Dans son programme, le candidat à l’élection présidentielle 2022, Yannick Jadot (“2022 l’écologie”) propose que la France abaisse la TVA des produits bio à 0 %, dans le but de favoriser la consommation des denrées alimentaires qui respectent le cahier des charges européen des produits issus de l’agriculture biologique. Mais le candidat est aussi député au Parlement européen. Et il sait sans doute déjà que sa proposition a peu de chances de voir le jour, même s’il devait s’installer à l’Élysée en 2022 et ce d’autant plus qu’il avait déjà fait cette proposition en mars dernier, une proposition que Les Surligneurs n’avaient pas manqué de “surligner”.
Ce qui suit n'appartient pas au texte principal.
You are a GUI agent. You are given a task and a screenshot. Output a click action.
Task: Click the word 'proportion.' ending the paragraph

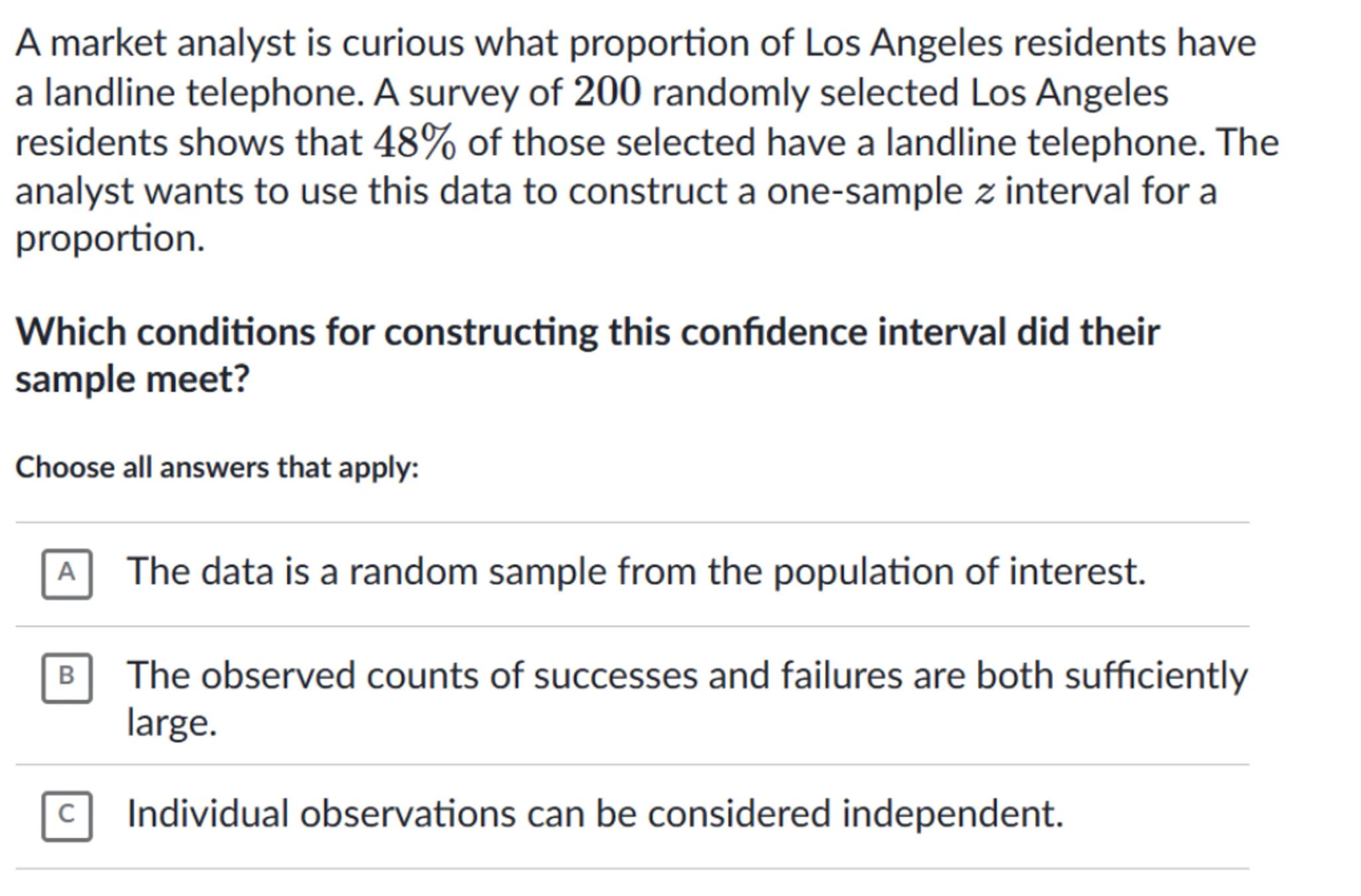click(x=110, y=238)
Il y a des seuils de taux de TVA à respecter
Pourquoi cette promesse sera-t-elle difficile à tenir ? La France maîtrise ses taux de TVA, mais dans une certaine mesure seulement. Les États membres de l’Union européenne ont en effet voulu, dès 1977, fixer des seuils planchers afin de limiter la concurrence fiscale au sein de l’Union. Depuis la dernière révision de cette directive par le Conseil qui réunit les ministres des États membres en 2006, deux taux réduits qui ne vont pas en deçà de 5 % peuvent être appliqués, mais pour une liste bien définie de produits et services. Cette liste comprend des biens et des services de base (alimentation, eau, logement, soins médicaux, etc.), ou qui remplissent une fonction d’intérêt général ou culturel (droits d’auteurs, transports, sport, enlèvement des déchets, spectacle, etc.). Cette liste permet d’éviter que les États membres profitent des taux réduits pour là encore se faire concurrence sur des biens ou des services qui remplissent une fonction sociale.
Au-dessus de 5 % : on peut baisser le taux de TVA pour certains produits et services seulement
Yannick Jadot veut abaisser le taux de TVA à 5,5 % pour les produits recyclés, biosourcés et les services de réparation. À moins de rajouter ces catégories de produits et services dans la directive, pour le moment, il n’est pas possible de baisser ce taux. Maigre consolation, des journaux à base de papier recyclé peuvent déjà bénéficier d’un taux réduit, non pas car ils sont recyclés mais parce qu’en tant que journaux ils font partie de la liste définie par la directive de 2006.
En dessous de 5 % : on peut ne peut plus baisser le taux de TVA
Peut-on fixer le seuil des taux réduits à moins de 5 % pour les produits bio ? Car un taux inférieur à 5 % existe bien en France : les “premières” de pièces de théâtre, concert ou cirque bénéficient d’un taux “super réduit” de 2,10 % (sauf pour les pièces pornographiques, exclues de ce taux avantageux…). C’est aussi le cas des médicaments remboursés par la sécurité sociale, ou encore de la presse non quotidienne. C’est une pratique prévue par le droit de l’Union, qui permet le maintien de certains taux “super réduits”, mais seulement s’ils existaient avant 1991, et s’ils sont justifiés par un intérêt social. La Commission européenne avait tenté de remettre en question ce taux pour les médicaments remboursés, mais la Cour de justice de l’Union européenne avait volé au secours de la France. De la même manière, certains États comme le Royaume-Uni ont un taux de TVA à 0 % sur certains produits alimentaires : ils appliquaient déjà ce taux avant 1991.
Bilan : sauf modification du droit de l’Union européenne, il n’est pas possible de descendre en dessous du seuil de 5 %, sauf pour les produits qui bénéficiaient déjà d’un taux inférieur avant 1991, ce qui n’est pas le cas des produits bio.
Pour supprimer la TVA sur les produits de base, il faudrait en effet convaincre tous les États membres sans exception de modifier la directive de 2006. Il n’y a là rien d’impossible. En 2018, l’Union a aligné le taux de TVA de la presse en ligne sur celui des publications papier.
Comme Xavier Bertrand et Jean-Luc Mélenchon – déjà “surlignés” – Yannick Jadot devra s’interroger sur la mise en pratique de sa proposition, s’il était élu.
Contacté, Yannick Jadot n’a pas répondu à nos sollicitations.